Bruges, Belgium is a beautiful city. You can glide along its canal admiring the medieval buildings that line the cobblestoned streets. The central market square is surrounded by fanciful guild halls that are towered above by a 13th century belfry where a carillon is still manually played several days a week. Within walking distance from there are windmills that add even more charm. On our first visit there 16 years ago we were won over by the city’s history, architecture, and its beer, especially a fine brew called Brugge Tripel.
We made a side trip to this western Belgium port with travel buddies Kate and Paula on a vacation to France where we had earlier also been with Jane & Cathy. After a full day of sightseeing, including a peaceful canal cruise, the 4 of us were ready for a relaxing dinner and we happened upon a restaurant that offered not only warming comfort food on a chilly evening but locally made beer including Brugge Tripel. The server warned us that the name derived from the high alcohol content (8.7%) but failed to mention that we would so enjoy it that we’d go back to the US and search unsuccessfully for years to find it again. Jane & Cathy had heard us rave about this brew so often, that they kindly indulged us by having a pint with us when we discovered it on tap at a restaurant in Edam, Netherlands where the 4 of us were having lunch a couple of years ago.
Last week we were walking by a wine and beer store here in Carcassonne when Bill had the urge to go inside. He apparently was being called by the “spirits” since shortly after entering the small shop we both focused on the display of Brugge Tripel that stood like a beacon among the other beers. We fought the urge to buy a case but since we were on foot, it was easy to convince ourselves that just 4 bottles would be enough since we could return to the store when we feel like it. Besides, the price we paid for each 33 cl. (about 11 oz.) bottle was a euro more than we pay for 75 cl. of good local wine.

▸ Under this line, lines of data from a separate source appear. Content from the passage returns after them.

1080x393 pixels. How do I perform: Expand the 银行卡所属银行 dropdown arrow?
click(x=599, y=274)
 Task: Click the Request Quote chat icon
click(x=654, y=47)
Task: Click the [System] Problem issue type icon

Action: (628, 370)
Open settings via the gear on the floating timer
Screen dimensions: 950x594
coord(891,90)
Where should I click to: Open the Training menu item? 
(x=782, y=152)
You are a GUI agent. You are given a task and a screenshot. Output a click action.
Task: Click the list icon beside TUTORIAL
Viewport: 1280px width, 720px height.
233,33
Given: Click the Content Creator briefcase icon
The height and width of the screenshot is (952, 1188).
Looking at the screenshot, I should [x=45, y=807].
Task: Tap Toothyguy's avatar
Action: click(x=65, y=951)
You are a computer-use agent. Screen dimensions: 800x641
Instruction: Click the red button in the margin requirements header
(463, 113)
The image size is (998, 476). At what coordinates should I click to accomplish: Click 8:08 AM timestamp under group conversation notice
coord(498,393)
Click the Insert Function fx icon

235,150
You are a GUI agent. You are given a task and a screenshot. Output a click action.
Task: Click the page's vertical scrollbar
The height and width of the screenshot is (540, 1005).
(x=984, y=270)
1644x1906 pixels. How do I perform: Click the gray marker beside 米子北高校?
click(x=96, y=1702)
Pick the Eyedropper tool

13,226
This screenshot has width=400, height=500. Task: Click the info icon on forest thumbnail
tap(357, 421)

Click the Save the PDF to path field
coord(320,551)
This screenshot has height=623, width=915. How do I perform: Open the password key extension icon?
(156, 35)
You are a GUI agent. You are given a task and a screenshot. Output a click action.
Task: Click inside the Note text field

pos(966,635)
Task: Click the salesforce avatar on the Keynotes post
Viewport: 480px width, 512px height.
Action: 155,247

I suppose that I shouldn’t be shocked to find the beer available here. After all we no longer live 4500 miles away plus France and Belgium do share a border. I just looked at the brewing company’s website where they say that their founder started the business around 1450 which is a couple hundred years after Carcassonne’s “new” town got going. The label on the bottle shows “Anno 1369”. I’d say that they’ve had the time to perfect their product, much to our pleasure.